▸ **What needs to be done**: Please output the line that contains "Training (1848, 64)" and all later lines of the material, exactly, through the end.

┏━━

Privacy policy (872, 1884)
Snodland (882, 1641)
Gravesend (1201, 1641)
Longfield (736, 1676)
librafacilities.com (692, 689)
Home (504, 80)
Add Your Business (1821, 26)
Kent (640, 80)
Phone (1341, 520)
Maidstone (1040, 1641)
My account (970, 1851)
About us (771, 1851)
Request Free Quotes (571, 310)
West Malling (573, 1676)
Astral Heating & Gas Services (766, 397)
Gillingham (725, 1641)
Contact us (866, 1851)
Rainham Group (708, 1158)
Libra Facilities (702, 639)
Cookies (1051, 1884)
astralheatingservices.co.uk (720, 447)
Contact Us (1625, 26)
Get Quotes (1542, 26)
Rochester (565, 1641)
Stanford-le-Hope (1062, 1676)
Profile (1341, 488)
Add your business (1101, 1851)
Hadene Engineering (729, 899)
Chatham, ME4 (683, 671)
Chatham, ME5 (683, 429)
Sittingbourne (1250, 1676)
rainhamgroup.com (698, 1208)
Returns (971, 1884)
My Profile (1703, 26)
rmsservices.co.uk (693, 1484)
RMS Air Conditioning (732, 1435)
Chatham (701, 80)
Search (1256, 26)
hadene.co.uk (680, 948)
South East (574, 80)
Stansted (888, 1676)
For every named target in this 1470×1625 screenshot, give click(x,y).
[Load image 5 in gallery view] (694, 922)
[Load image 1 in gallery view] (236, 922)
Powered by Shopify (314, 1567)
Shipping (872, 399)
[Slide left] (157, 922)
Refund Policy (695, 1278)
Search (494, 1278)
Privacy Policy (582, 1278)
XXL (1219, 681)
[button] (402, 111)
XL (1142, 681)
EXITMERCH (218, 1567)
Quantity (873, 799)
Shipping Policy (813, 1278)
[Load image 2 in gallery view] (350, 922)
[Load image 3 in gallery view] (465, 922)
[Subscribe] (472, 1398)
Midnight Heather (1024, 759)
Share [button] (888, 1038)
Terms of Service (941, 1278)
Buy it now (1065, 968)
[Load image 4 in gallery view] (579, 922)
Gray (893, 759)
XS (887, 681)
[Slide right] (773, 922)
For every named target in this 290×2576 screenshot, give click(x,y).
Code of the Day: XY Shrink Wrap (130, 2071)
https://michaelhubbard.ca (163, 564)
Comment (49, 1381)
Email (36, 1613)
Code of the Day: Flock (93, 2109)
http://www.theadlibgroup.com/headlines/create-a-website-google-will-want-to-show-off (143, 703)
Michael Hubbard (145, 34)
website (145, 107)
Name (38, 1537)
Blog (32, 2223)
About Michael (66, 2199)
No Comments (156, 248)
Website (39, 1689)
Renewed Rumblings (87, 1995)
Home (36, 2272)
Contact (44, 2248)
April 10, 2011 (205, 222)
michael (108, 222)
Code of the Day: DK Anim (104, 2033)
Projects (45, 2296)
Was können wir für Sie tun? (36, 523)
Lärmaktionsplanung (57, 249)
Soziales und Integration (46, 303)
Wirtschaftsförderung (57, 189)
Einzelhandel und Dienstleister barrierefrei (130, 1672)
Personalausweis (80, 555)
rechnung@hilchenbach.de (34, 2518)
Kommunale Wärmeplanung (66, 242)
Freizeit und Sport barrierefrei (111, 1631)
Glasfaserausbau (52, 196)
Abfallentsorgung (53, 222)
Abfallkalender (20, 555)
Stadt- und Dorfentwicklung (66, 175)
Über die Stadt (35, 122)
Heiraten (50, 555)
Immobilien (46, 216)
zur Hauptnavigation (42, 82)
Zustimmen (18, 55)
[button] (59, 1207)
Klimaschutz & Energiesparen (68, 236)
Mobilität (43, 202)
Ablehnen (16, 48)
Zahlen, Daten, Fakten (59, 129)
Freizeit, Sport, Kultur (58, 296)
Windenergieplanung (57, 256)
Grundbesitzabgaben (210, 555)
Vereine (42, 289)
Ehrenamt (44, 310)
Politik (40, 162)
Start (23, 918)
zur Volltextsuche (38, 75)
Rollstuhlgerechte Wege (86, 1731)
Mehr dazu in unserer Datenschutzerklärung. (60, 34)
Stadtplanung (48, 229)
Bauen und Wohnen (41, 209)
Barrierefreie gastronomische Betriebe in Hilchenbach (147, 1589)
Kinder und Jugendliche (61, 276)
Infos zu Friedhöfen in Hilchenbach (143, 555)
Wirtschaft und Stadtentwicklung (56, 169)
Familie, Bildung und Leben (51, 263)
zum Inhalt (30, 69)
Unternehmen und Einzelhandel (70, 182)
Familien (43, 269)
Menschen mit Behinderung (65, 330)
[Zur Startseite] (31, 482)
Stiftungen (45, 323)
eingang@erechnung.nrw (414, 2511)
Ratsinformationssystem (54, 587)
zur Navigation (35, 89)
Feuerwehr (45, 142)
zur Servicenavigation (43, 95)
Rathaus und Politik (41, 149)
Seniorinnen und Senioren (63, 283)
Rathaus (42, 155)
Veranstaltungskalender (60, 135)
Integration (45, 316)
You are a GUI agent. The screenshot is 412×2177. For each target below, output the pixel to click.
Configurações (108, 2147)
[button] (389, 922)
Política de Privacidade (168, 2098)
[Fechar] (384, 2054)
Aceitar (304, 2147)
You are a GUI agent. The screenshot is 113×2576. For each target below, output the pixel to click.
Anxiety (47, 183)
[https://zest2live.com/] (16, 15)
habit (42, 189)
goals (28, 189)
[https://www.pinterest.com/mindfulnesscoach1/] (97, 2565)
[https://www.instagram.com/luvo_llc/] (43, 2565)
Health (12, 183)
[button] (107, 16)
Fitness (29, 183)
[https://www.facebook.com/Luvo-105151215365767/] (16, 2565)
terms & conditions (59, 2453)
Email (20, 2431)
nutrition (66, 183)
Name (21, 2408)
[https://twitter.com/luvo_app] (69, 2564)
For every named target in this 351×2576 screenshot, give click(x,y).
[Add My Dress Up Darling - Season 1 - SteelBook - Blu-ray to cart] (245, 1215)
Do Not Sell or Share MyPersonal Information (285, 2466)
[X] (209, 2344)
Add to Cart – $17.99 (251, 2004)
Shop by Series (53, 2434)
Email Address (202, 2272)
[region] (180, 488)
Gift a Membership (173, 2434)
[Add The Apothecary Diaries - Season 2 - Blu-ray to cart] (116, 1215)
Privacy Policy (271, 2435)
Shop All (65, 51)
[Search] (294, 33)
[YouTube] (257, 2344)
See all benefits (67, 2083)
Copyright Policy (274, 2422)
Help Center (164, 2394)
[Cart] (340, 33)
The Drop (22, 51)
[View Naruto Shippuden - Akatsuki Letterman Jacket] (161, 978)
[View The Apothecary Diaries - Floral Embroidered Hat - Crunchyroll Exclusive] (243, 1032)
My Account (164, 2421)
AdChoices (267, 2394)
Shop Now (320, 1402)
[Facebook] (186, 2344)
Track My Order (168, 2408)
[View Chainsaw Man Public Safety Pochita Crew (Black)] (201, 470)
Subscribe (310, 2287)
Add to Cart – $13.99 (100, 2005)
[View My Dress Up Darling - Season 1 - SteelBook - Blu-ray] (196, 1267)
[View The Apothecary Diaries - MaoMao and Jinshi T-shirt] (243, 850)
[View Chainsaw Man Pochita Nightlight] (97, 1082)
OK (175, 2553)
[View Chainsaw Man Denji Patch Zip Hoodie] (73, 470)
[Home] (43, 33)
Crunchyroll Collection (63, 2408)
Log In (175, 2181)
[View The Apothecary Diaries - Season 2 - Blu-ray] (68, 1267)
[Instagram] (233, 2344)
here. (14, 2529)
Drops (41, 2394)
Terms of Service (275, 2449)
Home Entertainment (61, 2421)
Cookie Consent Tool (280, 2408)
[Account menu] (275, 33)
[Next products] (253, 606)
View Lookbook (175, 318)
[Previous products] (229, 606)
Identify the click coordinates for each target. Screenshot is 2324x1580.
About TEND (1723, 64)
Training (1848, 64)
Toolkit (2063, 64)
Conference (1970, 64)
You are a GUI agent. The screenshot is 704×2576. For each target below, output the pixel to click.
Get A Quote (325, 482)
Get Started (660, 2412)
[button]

┗━━

▸ **Result below**:
Training (1848, 64)
Toolkit (2063, 64)
Conference (1970, 64)
You are a GUI agent. The screenshot is 704×2576. For each target below, output the pixel to click.
Get A Quote (325, 482)
Get Started (660, 2412)
[button]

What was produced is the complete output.